§ Instruction 1
Condense the paragraph in the passage on collaborative creativity that opens "Most of us have been involved" into a shorter version that keeps its main facts.
§ Instruction 2
Extend the passage on collaborative creativity with the next paragraph, beginning right after its final sentence.

§ Extracted text
-------
Most of us have been involved in group brainstorming sessions that produced creative ideas. Even a few days later, there may be different recollections of who suggested what first, and we realize that the formation of ideas was shaped more by the iterative interplay within the group than by an individual tossing in a wholly original concept. The sparks come from ideas rubbing against each other rather than as bolts out of the blue. This was true at Bell Labs, Los Alamos, Bletchley Park, and Penn. One of von Neumann’s great strengths was his talent—questioning, listening, gently floating tentative proposals, articulating, and collating—for being an impresario of such a collaborative creative process.
-------
§ Supplied records
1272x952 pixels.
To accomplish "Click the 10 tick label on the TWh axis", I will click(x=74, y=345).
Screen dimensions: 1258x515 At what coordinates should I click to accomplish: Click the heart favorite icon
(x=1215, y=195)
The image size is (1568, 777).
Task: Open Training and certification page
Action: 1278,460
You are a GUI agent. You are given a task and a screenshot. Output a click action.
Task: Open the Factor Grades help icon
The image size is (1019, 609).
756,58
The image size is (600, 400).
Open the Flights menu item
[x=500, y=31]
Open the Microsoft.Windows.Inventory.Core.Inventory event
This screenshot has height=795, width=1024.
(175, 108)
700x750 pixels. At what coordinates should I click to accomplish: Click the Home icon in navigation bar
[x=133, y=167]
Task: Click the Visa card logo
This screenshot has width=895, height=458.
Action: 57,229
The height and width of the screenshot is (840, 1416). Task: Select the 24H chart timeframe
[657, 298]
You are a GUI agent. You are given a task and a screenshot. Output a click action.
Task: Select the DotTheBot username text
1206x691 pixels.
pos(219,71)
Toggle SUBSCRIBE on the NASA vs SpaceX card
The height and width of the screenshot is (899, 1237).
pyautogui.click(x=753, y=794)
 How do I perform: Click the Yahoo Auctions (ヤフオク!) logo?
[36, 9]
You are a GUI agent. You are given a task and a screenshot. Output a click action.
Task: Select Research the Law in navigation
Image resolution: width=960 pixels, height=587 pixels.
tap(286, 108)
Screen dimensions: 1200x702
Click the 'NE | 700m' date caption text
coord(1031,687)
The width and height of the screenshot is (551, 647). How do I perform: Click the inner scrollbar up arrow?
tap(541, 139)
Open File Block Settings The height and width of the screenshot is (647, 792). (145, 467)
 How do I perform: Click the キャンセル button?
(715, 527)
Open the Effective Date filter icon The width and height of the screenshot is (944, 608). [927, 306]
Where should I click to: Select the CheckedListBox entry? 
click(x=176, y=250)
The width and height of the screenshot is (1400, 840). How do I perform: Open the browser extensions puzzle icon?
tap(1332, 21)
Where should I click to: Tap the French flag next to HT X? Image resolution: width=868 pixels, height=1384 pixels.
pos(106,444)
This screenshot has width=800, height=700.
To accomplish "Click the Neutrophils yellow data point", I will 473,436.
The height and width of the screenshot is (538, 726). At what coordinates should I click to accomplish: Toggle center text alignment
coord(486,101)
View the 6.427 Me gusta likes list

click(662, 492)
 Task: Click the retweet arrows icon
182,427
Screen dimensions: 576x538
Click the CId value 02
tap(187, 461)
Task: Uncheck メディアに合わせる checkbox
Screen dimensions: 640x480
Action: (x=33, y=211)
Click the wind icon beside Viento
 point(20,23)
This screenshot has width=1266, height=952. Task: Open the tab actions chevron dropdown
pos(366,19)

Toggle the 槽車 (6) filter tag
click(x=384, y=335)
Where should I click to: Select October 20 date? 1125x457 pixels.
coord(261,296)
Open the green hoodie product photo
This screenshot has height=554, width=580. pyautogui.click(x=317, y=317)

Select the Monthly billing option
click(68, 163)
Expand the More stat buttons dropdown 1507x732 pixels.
-------
§ Task response 1
Group brainstorming often yields creative ideas, yet a few days later people may remember differently who proposed what first. This shows that ideas tend to grow out of the group's back-and-forth rather than from one person's wholly original contribution; sparks fly when ideas rub against each other. The pattern held at Bell Labs, Los Alamos, Bletchley Park, and Penn. Von Neumann excelled at guiding such collaboration by questioning, listening, gently floating tentative proposals, articulating, and collating.

§ Task response 2
Von Neumann’s propensity to collect and collate ideas, and his lack of concern for pinning down precisely where they came from, was useful in sowing and fertilizing the concepts that became part of EDVAC. But it did sometimes rankle those more concerned about getting credit—or even intellectual property rights—where due. He once proclaimed that it was not possible to attribute the origination of ideas discussed in a group. Upon hearing that, Eckert is said to have responded, “Really?”58

The benefits and drawbacks of von Neumann’s approach became apparent in June 1945. After ten months of buzzing around the work being done at Penn, he offered to summarize their discussions on paper. And that is what he proceeded to do on a long train ride to Los Alamos.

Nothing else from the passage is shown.